There's plenty of ghost stories around here too. Every old house seems to have its "story". I hadn't thought much about the stories until the day I paid a visit to the oldest brick lighthouse on the Island at Point Prim. It was early in the spring when everyone else was diggn' in their yards.  The road was still muddy so I parked my car and walked down the lane to the lighthouse. I took plenty of photos and was there for about an hour and in that time I never saw another person around. When I got home and was looking at the photos I had taken, it was quite unsettling  to see that I hadn't been alone.  Click here to see the photo, and here to see the closeup. Some people think that lighthouse has a ghost.  I'm just sayin'.

Haunted HouseHouses here are subject to some harsh conditions and if they're the least bit neglected they fade away very quickly. First the paint starts to peel leaving them a colourless shadow of what they used to be.  Then it's only a matter of a few years before the winters, winds and rains wear them down to the ground. Abandoned houses always intrigue me. They stand helpless to the elements while they hopelessly guard all their stories inside. 

My favorite places are the capes where the banks are high and rocky and the power of the earth continually percolates with the movement of water and birds. The capes put me in my place; standing small against the power of nature itself they remind me that my needs and desires come only at the mercy of what the earth will provide. I sometimes visit the capes in the early morning and ponder that mercy. What will happen if our host, earth, begins to crumble from our thankless devouring of her generosity. Perhaps a big wave will sweep over the land in a gesture that proclaims, "That's enough".  Or maybe she will just stop providing and let us fight over what meager remains are left. Perhaps she already stopped providing.  When I go to the capes I think deep like that.

For the past couple of years I've been enjoying a new hobby and a new way of seeing the Island. I got myself a canoe and have enjoyed paddling my way to new places and seeing the Island from a new perspective.  There are so many interesting ponds and rivers to explore and I intend to paddle as many of them as I can. It's also a great way to find birds to photograph. They seem a little more at ease and approachable when I'm sitting down.

CanoeingIt's a bit of a risk taking my camera equipment in the canoe with me but I feel that sometimes you just have to take chances to get what you want. Luckily I haven't had any "accidents" ...yet.
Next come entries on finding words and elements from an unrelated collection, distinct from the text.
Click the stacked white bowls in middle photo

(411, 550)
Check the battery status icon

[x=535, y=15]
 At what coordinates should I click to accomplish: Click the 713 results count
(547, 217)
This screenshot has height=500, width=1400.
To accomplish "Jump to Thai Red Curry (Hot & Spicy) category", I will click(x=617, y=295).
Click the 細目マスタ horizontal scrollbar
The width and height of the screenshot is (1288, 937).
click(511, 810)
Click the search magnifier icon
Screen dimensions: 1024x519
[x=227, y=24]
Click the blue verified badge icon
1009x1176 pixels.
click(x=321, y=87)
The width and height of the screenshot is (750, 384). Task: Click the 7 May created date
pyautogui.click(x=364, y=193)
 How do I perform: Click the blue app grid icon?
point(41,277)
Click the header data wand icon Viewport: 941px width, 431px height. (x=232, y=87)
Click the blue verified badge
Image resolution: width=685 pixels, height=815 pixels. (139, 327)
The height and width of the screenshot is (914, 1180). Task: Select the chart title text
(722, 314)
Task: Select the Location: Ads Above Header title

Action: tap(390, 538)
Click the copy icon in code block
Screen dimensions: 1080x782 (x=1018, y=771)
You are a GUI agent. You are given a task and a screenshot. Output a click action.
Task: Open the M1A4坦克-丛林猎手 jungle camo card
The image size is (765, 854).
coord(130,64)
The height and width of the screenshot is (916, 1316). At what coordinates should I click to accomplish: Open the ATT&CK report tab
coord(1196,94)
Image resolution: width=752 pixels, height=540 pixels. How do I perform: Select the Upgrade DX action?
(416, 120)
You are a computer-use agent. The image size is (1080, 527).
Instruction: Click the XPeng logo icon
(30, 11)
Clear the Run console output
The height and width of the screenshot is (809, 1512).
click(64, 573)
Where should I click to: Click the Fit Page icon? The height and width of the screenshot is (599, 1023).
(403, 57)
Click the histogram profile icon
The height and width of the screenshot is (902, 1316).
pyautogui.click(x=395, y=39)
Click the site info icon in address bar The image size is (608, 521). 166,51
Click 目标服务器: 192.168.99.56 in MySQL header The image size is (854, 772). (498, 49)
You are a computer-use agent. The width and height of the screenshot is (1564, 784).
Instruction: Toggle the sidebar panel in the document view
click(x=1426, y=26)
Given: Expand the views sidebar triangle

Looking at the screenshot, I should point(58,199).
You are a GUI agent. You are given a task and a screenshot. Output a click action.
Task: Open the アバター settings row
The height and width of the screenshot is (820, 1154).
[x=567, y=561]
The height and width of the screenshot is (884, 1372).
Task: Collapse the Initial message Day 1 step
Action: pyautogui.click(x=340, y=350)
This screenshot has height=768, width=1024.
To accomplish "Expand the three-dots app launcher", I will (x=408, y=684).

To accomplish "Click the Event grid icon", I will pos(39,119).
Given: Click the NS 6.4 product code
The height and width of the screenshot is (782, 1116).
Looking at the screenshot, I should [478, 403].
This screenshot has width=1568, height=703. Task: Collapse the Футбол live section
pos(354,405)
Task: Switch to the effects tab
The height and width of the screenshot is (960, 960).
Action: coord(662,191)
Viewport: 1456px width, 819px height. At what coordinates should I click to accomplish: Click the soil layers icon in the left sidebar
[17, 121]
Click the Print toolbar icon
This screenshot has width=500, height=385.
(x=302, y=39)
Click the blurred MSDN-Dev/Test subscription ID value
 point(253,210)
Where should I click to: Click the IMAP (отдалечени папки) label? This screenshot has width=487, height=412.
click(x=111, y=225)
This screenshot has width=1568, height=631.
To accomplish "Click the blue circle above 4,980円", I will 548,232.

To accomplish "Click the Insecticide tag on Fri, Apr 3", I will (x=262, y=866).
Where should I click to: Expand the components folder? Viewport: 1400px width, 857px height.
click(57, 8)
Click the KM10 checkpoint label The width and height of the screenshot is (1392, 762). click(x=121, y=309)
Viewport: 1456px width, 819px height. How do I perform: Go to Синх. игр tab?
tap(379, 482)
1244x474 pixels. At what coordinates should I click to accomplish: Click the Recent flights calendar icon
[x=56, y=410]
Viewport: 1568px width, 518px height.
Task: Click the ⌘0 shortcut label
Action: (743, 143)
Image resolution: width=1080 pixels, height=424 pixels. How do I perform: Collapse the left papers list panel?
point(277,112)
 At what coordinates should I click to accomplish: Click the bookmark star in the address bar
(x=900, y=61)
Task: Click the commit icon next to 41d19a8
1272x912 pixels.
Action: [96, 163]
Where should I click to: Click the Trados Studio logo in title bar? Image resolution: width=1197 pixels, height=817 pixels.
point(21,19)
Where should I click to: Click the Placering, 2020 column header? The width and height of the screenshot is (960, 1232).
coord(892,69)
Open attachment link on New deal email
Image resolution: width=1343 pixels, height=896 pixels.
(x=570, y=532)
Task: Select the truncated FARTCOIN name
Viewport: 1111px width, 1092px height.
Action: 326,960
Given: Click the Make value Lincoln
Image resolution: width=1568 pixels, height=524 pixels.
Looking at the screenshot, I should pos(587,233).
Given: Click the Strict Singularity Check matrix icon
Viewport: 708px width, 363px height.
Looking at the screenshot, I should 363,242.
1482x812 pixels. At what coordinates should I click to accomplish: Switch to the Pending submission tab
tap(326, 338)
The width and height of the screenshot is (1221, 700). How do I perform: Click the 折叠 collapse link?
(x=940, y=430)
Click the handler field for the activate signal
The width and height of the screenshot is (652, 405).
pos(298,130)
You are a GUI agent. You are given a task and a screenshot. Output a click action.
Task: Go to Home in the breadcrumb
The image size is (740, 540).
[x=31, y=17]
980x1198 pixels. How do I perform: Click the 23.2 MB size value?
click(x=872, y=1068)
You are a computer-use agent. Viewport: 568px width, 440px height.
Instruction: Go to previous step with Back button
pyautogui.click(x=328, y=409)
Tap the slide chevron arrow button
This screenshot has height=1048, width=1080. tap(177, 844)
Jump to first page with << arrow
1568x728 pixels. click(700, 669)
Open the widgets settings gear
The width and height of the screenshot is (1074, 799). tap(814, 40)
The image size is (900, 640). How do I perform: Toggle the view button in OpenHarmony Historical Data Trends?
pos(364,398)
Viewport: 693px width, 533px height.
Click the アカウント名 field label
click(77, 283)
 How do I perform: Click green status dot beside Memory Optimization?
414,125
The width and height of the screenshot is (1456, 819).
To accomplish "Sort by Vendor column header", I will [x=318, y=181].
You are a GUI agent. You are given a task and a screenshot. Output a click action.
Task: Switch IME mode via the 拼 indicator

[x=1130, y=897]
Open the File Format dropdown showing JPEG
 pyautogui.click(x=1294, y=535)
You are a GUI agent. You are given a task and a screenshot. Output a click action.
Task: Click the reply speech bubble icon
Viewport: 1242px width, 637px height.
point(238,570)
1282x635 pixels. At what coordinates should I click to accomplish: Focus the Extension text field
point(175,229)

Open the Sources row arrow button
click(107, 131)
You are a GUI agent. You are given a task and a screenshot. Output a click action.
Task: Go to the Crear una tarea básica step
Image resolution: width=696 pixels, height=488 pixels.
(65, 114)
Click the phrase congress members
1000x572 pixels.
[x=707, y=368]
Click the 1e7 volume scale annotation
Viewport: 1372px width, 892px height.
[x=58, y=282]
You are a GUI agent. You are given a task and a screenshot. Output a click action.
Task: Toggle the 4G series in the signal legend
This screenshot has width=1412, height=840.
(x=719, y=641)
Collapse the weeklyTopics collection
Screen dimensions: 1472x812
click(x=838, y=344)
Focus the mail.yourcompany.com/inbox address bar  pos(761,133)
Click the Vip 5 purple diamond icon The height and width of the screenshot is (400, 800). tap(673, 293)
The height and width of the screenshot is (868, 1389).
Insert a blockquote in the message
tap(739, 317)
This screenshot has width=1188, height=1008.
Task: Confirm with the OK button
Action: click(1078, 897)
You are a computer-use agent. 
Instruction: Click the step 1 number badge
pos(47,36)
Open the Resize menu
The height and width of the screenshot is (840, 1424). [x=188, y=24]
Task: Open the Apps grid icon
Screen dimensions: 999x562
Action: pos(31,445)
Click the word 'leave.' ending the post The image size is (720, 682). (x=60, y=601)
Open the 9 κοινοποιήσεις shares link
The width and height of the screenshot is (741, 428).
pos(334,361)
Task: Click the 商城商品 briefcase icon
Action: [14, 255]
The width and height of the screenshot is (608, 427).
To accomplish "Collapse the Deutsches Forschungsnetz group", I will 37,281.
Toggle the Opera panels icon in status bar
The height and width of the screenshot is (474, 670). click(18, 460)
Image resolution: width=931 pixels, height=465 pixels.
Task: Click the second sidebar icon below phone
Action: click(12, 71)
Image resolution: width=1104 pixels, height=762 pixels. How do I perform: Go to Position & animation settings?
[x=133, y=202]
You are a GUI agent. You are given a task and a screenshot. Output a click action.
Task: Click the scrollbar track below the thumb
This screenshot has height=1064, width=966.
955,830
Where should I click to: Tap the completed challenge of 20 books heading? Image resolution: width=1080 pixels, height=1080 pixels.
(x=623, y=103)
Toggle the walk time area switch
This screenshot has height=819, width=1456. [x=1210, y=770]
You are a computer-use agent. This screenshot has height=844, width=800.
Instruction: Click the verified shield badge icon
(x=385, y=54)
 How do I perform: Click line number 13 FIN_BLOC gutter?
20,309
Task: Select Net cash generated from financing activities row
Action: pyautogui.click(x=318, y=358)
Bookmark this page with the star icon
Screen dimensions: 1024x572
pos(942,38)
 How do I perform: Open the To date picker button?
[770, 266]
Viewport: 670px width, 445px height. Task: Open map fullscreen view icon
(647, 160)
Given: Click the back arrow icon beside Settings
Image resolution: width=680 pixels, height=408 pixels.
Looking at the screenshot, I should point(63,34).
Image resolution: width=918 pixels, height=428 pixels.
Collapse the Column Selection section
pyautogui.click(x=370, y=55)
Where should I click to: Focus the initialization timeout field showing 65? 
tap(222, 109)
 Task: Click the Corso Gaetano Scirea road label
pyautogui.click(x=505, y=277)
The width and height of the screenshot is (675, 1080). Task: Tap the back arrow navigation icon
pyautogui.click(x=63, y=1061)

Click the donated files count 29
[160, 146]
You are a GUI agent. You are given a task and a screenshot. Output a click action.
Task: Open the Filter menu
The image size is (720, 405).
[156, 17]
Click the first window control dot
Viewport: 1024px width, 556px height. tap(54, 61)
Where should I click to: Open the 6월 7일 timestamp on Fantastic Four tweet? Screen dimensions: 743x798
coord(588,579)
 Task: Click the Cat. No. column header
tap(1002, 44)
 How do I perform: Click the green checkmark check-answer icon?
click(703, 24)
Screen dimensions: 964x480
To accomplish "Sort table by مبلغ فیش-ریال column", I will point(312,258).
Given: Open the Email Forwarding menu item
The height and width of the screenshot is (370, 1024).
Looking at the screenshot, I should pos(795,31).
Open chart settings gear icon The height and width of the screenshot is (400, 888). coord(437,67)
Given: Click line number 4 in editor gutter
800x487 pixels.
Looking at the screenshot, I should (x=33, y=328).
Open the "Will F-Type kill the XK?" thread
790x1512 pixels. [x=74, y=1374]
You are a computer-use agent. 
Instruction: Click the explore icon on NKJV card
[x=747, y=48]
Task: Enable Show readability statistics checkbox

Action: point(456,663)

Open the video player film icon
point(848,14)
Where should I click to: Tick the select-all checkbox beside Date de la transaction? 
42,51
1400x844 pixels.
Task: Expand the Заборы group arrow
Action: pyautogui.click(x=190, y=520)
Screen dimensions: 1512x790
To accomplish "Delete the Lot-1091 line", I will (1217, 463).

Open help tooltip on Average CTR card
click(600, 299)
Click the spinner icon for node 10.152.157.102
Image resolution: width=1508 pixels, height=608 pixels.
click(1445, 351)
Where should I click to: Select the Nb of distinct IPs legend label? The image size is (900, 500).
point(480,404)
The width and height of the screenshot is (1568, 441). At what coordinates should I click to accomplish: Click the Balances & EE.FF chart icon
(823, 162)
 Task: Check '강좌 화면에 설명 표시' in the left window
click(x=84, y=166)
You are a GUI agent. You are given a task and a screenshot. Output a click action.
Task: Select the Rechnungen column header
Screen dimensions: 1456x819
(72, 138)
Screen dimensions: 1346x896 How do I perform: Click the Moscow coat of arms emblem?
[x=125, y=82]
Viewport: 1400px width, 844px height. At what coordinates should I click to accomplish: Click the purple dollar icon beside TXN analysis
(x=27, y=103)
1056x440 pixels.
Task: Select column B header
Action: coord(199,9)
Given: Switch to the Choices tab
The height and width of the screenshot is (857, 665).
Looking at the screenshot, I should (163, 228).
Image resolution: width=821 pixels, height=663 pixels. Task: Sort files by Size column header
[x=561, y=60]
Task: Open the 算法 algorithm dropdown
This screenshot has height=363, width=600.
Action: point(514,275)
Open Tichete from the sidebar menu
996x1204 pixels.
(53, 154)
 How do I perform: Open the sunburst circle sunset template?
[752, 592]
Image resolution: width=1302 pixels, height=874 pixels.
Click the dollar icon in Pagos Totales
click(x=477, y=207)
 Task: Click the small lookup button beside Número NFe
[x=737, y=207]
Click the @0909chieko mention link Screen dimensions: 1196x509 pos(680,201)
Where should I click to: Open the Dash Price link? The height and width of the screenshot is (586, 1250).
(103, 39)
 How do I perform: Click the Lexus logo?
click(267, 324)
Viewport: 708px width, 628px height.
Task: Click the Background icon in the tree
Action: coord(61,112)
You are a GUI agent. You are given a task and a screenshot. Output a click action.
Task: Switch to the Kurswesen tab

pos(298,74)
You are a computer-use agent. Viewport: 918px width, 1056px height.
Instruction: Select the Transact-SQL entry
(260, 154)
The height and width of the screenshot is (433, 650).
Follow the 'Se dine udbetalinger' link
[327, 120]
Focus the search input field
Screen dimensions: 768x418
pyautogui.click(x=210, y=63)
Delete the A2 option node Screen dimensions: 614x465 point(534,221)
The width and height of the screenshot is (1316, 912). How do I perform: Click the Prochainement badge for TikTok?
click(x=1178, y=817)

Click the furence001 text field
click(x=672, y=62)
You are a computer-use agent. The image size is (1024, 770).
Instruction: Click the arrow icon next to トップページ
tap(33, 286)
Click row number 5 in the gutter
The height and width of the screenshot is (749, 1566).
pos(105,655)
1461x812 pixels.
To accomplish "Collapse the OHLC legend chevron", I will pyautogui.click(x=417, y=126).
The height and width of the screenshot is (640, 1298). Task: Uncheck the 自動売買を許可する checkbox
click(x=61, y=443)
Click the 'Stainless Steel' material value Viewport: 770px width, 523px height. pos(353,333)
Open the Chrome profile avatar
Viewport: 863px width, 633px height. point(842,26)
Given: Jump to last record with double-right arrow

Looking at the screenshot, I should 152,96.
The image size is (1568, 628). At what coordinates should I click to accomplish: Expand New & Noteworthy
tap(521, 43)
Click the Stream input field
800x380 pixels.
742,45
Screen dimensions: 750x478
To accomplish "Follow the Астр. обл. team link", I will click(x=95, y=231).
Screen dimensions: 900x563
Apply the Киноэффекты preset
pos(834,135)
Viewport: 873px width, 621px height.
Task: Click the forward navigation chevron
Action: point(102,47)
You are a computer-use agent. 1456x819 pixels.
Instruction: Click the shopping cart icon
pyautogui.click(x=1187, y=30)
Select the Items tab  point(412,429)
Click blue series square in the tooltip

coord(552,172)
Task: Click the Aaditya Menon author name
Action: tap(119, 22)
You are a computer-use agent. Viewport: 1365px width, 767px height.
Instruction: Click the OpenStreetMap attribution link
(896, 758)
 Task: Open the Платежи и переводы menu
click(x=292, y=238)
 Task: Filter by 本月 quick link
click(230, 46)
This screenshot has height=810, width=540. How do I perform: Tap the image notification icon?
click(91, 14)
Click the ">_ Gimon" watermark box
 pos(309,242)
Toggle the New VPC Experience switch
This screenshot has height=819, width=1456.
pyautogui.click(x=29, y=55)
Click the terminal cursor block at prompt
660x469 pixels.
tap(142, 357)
When I spot a bird in its natural habitat, away from any human activity it really gives me a rush to see if I can capture it in my lens without intruding on it. I admit that I have managed to flush a few away but on many occasions I've taken my shot and then left with just a little "thanks".  Most of the time they seem to be as curious about me as I am about them.

Maybe I should take up fishing next. Nah, I'll leave the fish alone. There's not many of them around any more and I think we need to be more mindful of what we take from the earth.

Lyndon Johnson once said, "If future generations are to remember us with gratitude rather than contempt, we must leave them more than the miracles of technology. We must leave them a glimpse of the world as it was in the beginning, not just after we got through with it."  I hope that glimpse that we leave is more than just photos.